## begin Source excerpt

# Steering Cable Lubrication



## Live4Reds (Jun 27, 2011)

Hey folks.  I've got a newly acquired skiff with a 1998 Johnson 60 outboard and am curious about properly lubricating the steering cable. 

Typically, I would purchase a Steersman guard and pump grease through it's zerk, but the threads on the port side of the outboard are shot.  Picture attached.

Is my only option to disassemble the cable and grease regularly? Any suggestions? Thanks in advance!


----------



## Brett (Jul 16, 2008)

How did the port side threads get chewed off the tilt tube? :-?

Can you re-thread the end of the tube?


----------



## cutrunner (Jun 8, 2010)

Thats a weird lookin johnson.. Lol
Im probably gonna regret saying that prior sentence... :-/


----------



## Live4Reds (Jun 27, 2011)

I have no idea how the threads got so chewed up honestly. The guy i bought it from used this boat to inshore charter and he's the original owner so it's seen a lot of hours on the water. May just be oxidation over the years.

There is still some decent looking thread on the bottom side, but i'm nervous about trying to re-thread...the top is thin enough that it may just give when i put torque on it.


----------



## Brett (Jul 16, 2008)

Seeing that much corrosion on the end I'd expect to find the same throughout.
Might be time to replace the tilt tube before it becomes a real nasty project.


----------



## Live4Reds (Jun 27, 2011)

> Seeing that much corrosion on the end I'd expect to find the same throughout.
> Might be time to replace the tilt tube before it becomes a real nasty project.


I think you might be right.  Any advice or resources to help out a DIY'er?  And if this is beyond something i should tackle, how much would a repair like this cost? Thanks!


----------



## Brett (Jul 16, 2008)

It's an afternoon project with the right tools and a minimum of complications.
Looks to be part 47 in the linked diagram, you need to shop for a best price.

http://www.crowleymarine.com/johnson-evinrude/parts/52595.cfm

Remove the steering cable from the tube.
Remove the end nut from one side.
Support the outboard with a hoist from the block lift strap. (part 99 in the next diagram)

http://www.crowleymarine.com/johnson-evinrude/parts/52579.cfm

Remove the old tube from the brackets. (the hard part due to corrosion)
Install new tube, and end nuts, lube well.
Install steering cable and new steersman nut.


----------



## mmjamp (Jul 3, 2011)

## end Source excerpt
## begin Extracted data

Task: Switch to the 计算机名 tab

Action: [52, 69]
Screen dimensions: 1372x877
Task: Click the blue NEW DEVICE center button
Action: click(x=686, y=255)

## end Extracted data

**To do:**
(a) Answer these from the forum thread on steering cable lubrication:
(i) What outboard is on the newly acquired skiff?
(ii) What did the previous owner use the boat for?
(iii) Which part number in the first linked diagram does Brett say the tilt tube appears to be?
(b) From the forum thread on steering cable lubrication, extract the passage from "http://www.crowleymarine.com/johnson-evinrude/parts/52595.cfm" to "new steersman nut.".
(c) Write what comes next in the forum thread on steering cable lubrication, starting after its last line.

**Solved problems:**
(a)
(i) A 1998 Johnson 60.
(ii) Inshore charter.
(iii) Part 47.

(b)
http://www.crowleymarine.com/johnson-evinrude/parts/52595.cfm

Remove the steering cable from the tube.
Remove the end nut from one side.
Support the outboard with a hoist from the block lift strap. (part 99 in the next diagram)

http://www.crowleymarine.com/johnson-evinrude/parts/52579.cfm

Remove the old tube from the brackets. (the hard part due to corrosion)
Install new tube, and end nuts, lube well.
Install steering cable and new steersman nut.

(c)
Yeah that's the picture that I saw over in the for sale section, It needs to be replaced for sure! Be careful tackling this job yourself.  I’m not saying it can’t be done but if it’s that rusted you might find yourself needing a set of torches and a big hammer to get it all apart looks like it was never washed with fresh water after use to me; which can make for a headache if things start to break. Good luck


----------



## Live4Reds (Jun 27, 2011)

Thanks for all of the input. I think I'm going to take it in to be changed. 

Does anyone know of any good johnson technicians in the Mobile Al area?

In regard to it never being flushed with fresh water, I'm honestly not sure how well it was mainted from a rust prevention / cosmetic standpoint. It was an inshore charter boat for 10 years, so it has spent a TON of time on the water...but you pop the cowling off and the motor looks absolutely brand new. The corrosion on the tilt tube (and some on the tiller arm) are the only noticable issues I have found! I'll take it for a boat this old and "broken in"!


----------



## Creek Runner (Sep 1, 2011)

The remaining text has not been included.